### SET EXERCISE
Quote word for word the passage of the forum thread about girls' nights out, starting with "## justwantshappiness (Jun" and going on through "just my opinion.".

### DOCUMENT TEXT
START
I've been at plenty of bars/lounges to know what REALLY happens on GNO. I wouldn't be married to one of those women.


----------



## Anon Pink (Jan 17, 2013)

Hicks said:


> It's common in bad marriages and adutlerous marriages.


Oh God, not another GNO bashing thread!!!!


----------



## laya (Jun 4, 2013)

i just wanted some different perspectives. i wasn't sure we were abnormal. my friend did mention to me a few years ago that her husband almost cheated on her and so maybe it's went downhill from there. but, yeah a gno that isn't at a bar or other place where men are looking to hook up might be okay, but 4 am seems a little too late for any kind of gno, but that's just me.


----------



## Entropy3000 (May 11, 2011)

So I know me. If I am out drinking and hanging out with women at 3am ... I am on the highway to hell.

Meaning I am sliding fast and someone please throw me a rope and pull me from the abyss. Nothing may happen but dang this is a very bad sign.


----------



## Tall Average Guy (Jul 26, 2011)

laya said:


> i just wanted some different perspectives. i wasn't sure we were abnormal. my friend did mention to me a few years ago that her husband almost cheated on her and so maybe it's went downhill from there. but, yeah a gno that isn't at a bar or other place where men are looking to hook up might be okay, but 4 am seems a little too late for any kind of gno, but that's just me.


Certainly for my wife and I, neither would be out with friends that late, and neither would stand for the other doing so. But that is us.


----------



## Wiserforit (Dec 27, 2012)

I can't be gone from my children like that, let alone the wife.

A mistress is going to have to make house calls.


----------



## justwantshappiness (Jun 11, 2013)

I am in an unhappy marriage without children so maybe my thoughts are a little biased but sometimes it is nice to just dress up, go out and dance with your friends. This does not always necessarily mean that a married woman is looking for trouble but that's just my opinion.


----------



## Bluecollar (May 23, 2013)

Married women and bars.....want to end up divorced women.
4am is enough time for last call and a couple rounds in the backseat of someone's car.


----------



## doubletrouble (Apr 23, 2013)

laya said:


> but 4 am seems a little too late for any kind of gno, but that's just me.


Nope, it's not just you


----------



## Caribbean Man (Jun 3, 2012)

4 Am in the morning I am usually either just waking up to start my day, or spooning my wife in bed , after some " _good morning_ "sex.

Don't want to spoil that.


----------



## NextTimeAround (Dec 15, 2011)

Even when I was single I was usually home by midnight.


----------



## SimplyAmorous (Nov 25, 2009)

laya said:


> I was on the phone with a childhood friend of mine. She talked about how tired she was b/c she didn't get in until 4 am that morning! She said she and her friends had a GNO which is why she got in that time of morning. She's a school teacher and a good person. However, I can't help thinking that if I were to do that, my husband would flip the h*ll out. He would accuse me of everything under the sun as I would him if he did that. Is this common in marriages? I'm just curious. I have no interest in a GNO and my husband doesn't seem interested in going anywhere without his family. I was just so shocked when she told me that lol! Maybe I'm just getting old, but that wouldn't be cool with me.
END
### SUPPLIED RECORDS
START
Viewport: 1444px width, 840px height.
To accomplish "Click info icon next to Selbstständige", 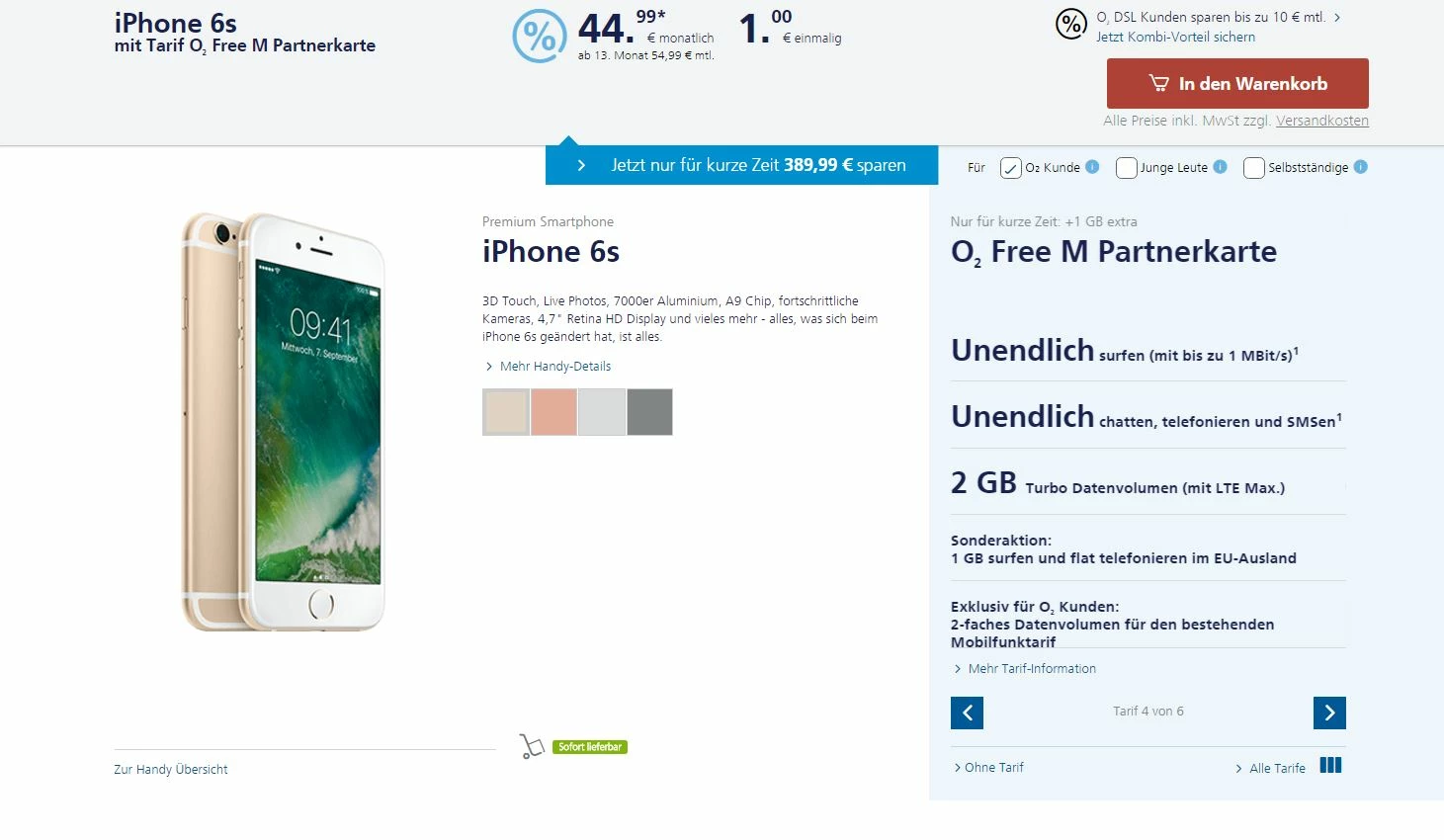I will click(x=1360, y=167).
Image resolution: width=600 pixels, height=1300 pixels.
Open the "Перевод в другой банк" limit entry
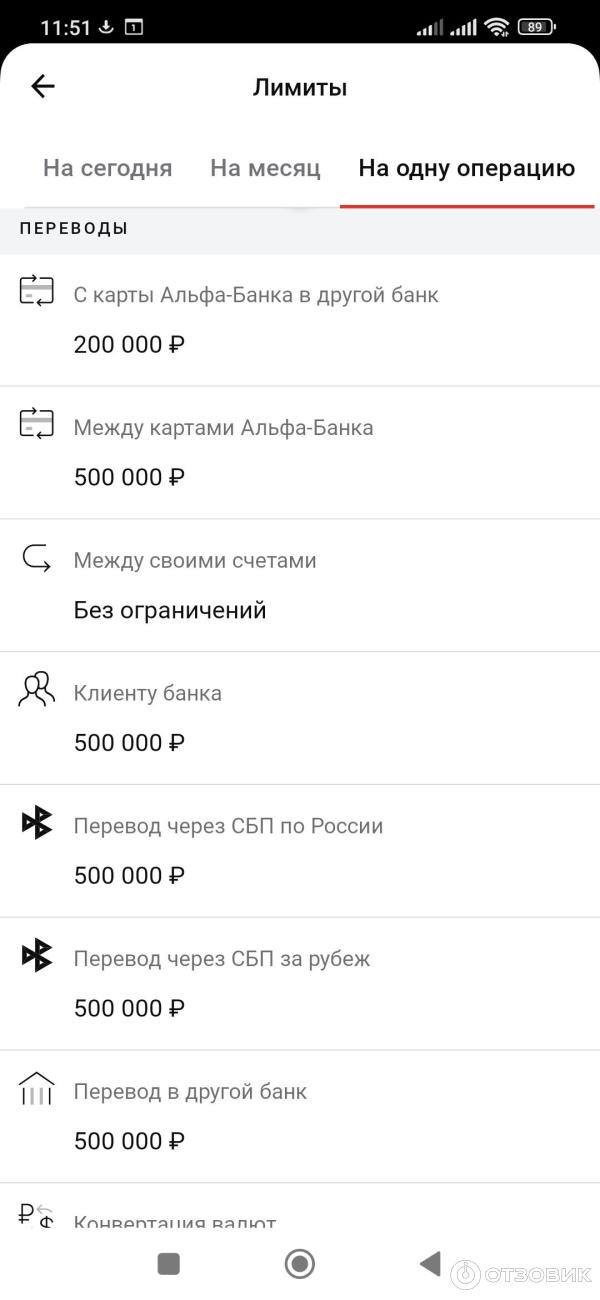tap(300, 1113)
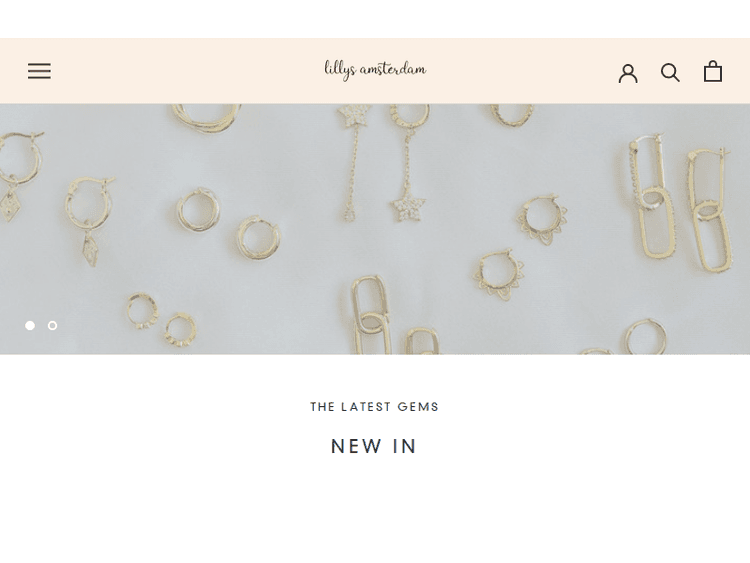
END
START
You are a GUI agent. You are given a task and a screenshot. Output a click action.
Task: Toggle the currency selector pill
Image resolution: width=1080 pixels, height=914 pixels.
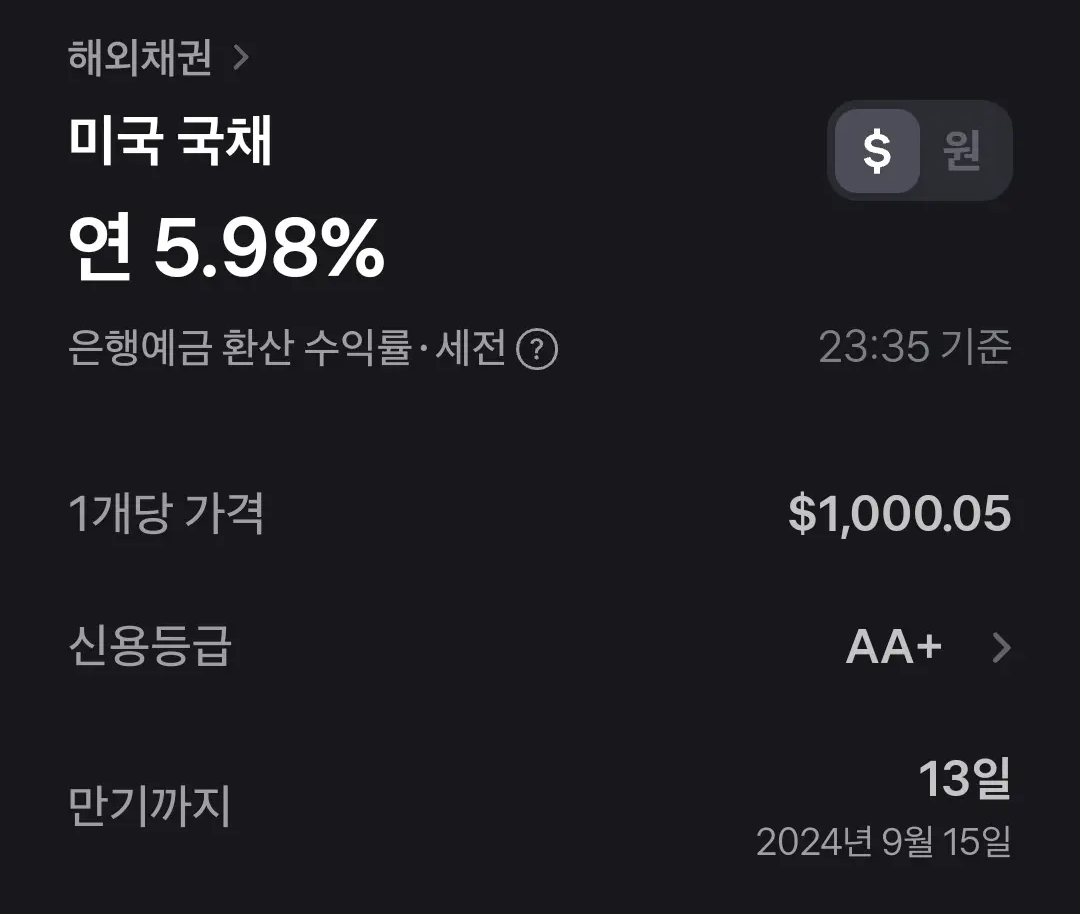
END
### EXPECTED OUTPUT
## justwantshappiness (Jun 11, 2013)

I am in an unhappy marriage without children so maybe my thoughts are a little biased but sometimes it is nice to just dress up, go out and dance with your friends. This does not always necessarily mean that a married woman is looking for trouble but that's just my opinion.